> _Short task A_
Update the Erlang email from "Pada tanggal Sel, 5" up to and including "in one toolbox.", and replace every occurrence of "Erlang" with "Elixir".
> _Short task B_
Go on with the Erlang email, picking up after its final line.

> _Extracted text_
---+---

Solving the right problem

I Gusti Ngurah Oka Prinarjaya okaprinarjaya@REDACTED
Tue Nov 5 06:04:41 CET 2019


And, if your team feels so desperate to code in Erlang, because of its
weird syntax,
you can use Elixir to utilise ALL of Erlang's power in a more friendly and
easy-to-understand syntax


Pada tanggal Sel, 5 Nov 2019 pukul 11.59 I Gusti Ngurah Oka Prinarjaya <
okaprinarjaya@REDACTED> menulis:

> I recommended you to use Erlang.
>
> Erlang can save you from nowadays complex microservice architecture. If
> you not use Erlang, it will become so so so fckn complex architecture, too
> many external tools to wired and manage.
> Erlang is all in one toolbox.

---+---

> _Given material_
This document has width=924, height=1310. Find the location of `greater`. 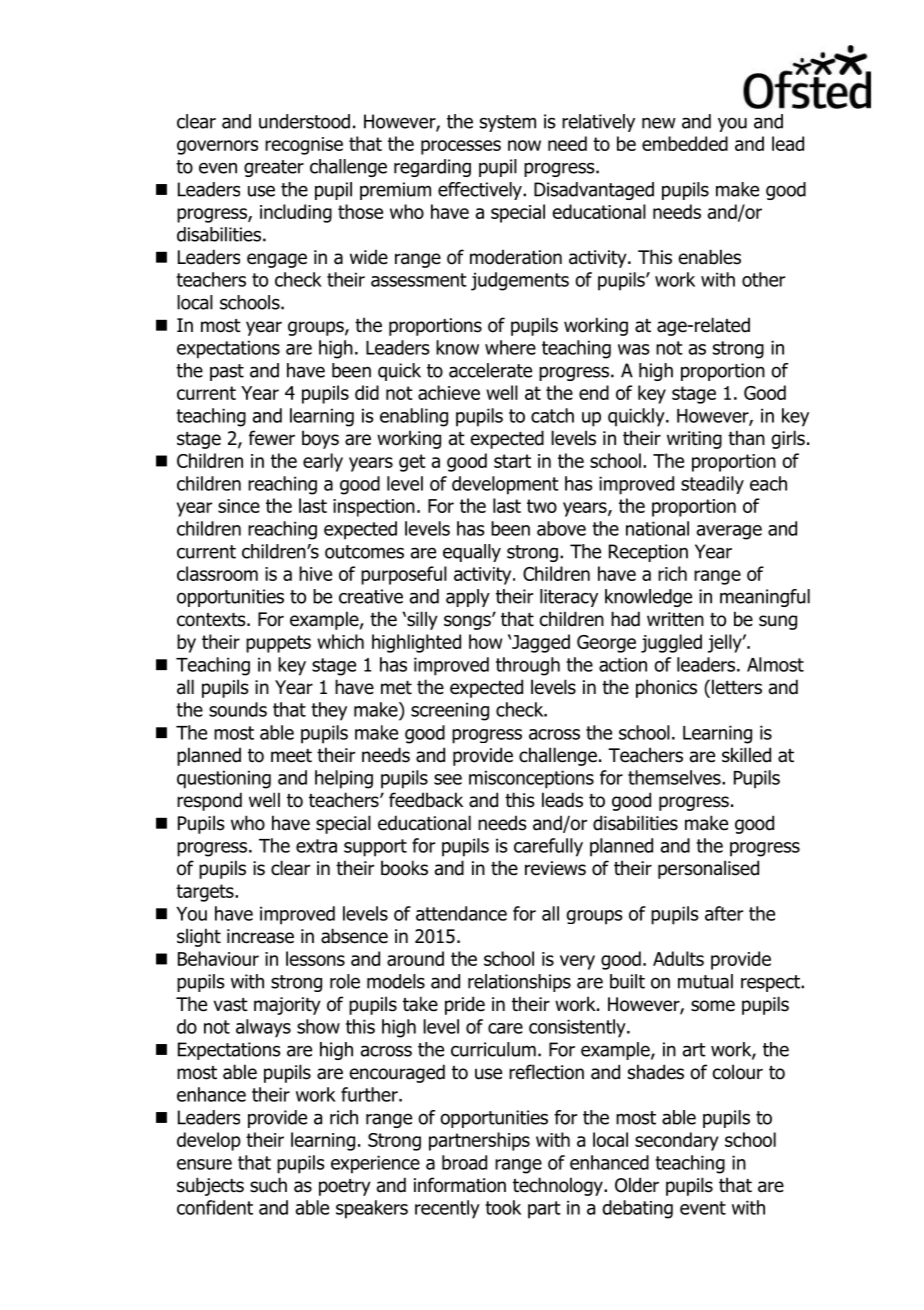

greater is located at coordinates (274, 168).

---+---

> _Task result A_
Pada tanggal Sel, 5 Nov 2019 pukul 11.59 I Gusti Ngurah Oka Prinarjaya <
okaprinarjaya@REDACTED> menulis:

> I recommended you to use Elixir.
>
> Elixir can save you from nowadays complex microservice architecture. If
> you not use Elixir, it will become so so so fckn complex architecture, too
> many external tools to wired and manage.
> Elixir is all in one toolbox.

> _Task result B_
> You need Redis? Erlang have ETS and or Mnesia,
> You need Consul (services discovery) in order all of your micro-services
> able to communicate to each other? Oh come on.. Erlang is distributed by
> default. you can use rpc:call() or spawn() process in other server, or
> send message RemoteNodePid ! {Your, Message}
>
> ALL tools nowadays are mimicking Erlang's features
>
>
>
> Pada tanggal Sen, 4 Nov 2019 pukul 19.10 Marthin Laubscher <
> marthin@REDACTED> menulis:
>
>> Hi everyone,
>>
>>
>>
>> Please pardon my long absences from this awesome (mature) community and
>> my limited knowledge which is likely outdated as well. I’ve known since
>> 1996 when I was first told (in confidence by an Ericsson Radio Systems
>> liaison) about Erlang that it would have to play a role when I eventually
>> get to implementing the system I’ve been working on designing since 1991.
>> That big day is drawing near, so now I’d like to reaffirm my high level
>> understanding of what the language is suited for.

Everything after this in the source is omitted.